TLR3 mediates release of IL-1β and cell death in keratinocytes in a caspase-4 dependent manner.

Background: Inflammation and timely cell death are important elements in host defence and healing processes. Keratinocytes express high levels of Toll-like receptor 3 (TLR3), and stimulation of the receptor with its ligand polyinosinic-polycytidylic acid (polyI:C) is a powerful signal for release of a variety of proinflammatory cytokines. Caspase-4 is required for maturation of pro-IL-1β through activation of caspase-1 in keratinocytes.

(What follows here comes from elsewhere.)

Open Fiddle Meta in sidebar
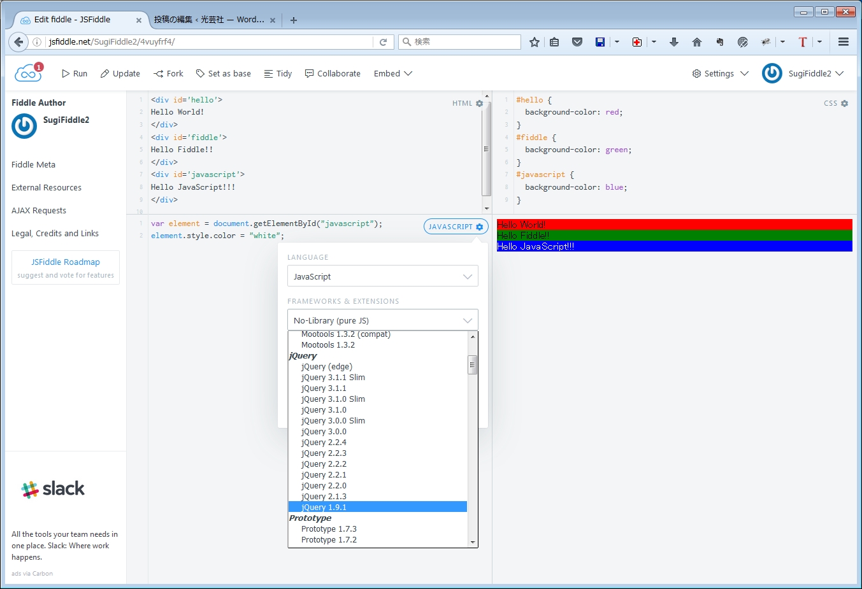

Methods: TLR3 in keratinocytes was stimulated with polyI:C. Induction of messenger RNA of pro-IL-1β and inflammasomal components was measured using quantitative polymerase chain reaction methodology. Protein expression of IL-1β was analysed with ELISA and Western blot techniques. Activation of apoptotic caspases was measured with flow cytometry, and cytotoxicity was determined.

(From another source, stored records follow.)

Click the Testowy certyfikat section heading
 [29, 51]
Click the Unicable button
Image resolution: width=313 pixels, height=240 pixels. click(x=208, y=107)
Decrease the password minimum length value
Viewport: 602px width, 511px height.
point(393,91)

Results: TLR3 induced release of substantial amounts of pro-IL-1β in keratinocytes. NLRP3 or ASC dependent processing of IL-1β into its cleaved bioactive form was found to be minimal. The release of IL-1β was due to polyI:C induced cell death that occurred through a caspase-4 dependent manner. Caspase-1 did not seem to be involved in the polyI:C induced cytotoxicity despite that TLR3 stimulation induced activation of caspase-1. In addition, the apoptotic caspases -8, -9 and -3/7 were activated by polyI:C.

Conclusion: TLR3 stimulation in keratinocytes induces a caspase-4 dependent release of pro-IL-1β, but further processing to active IL-1β is limited. Furthermore, TLR3 stimulation results in pyroptotic- and apoptotic cell death.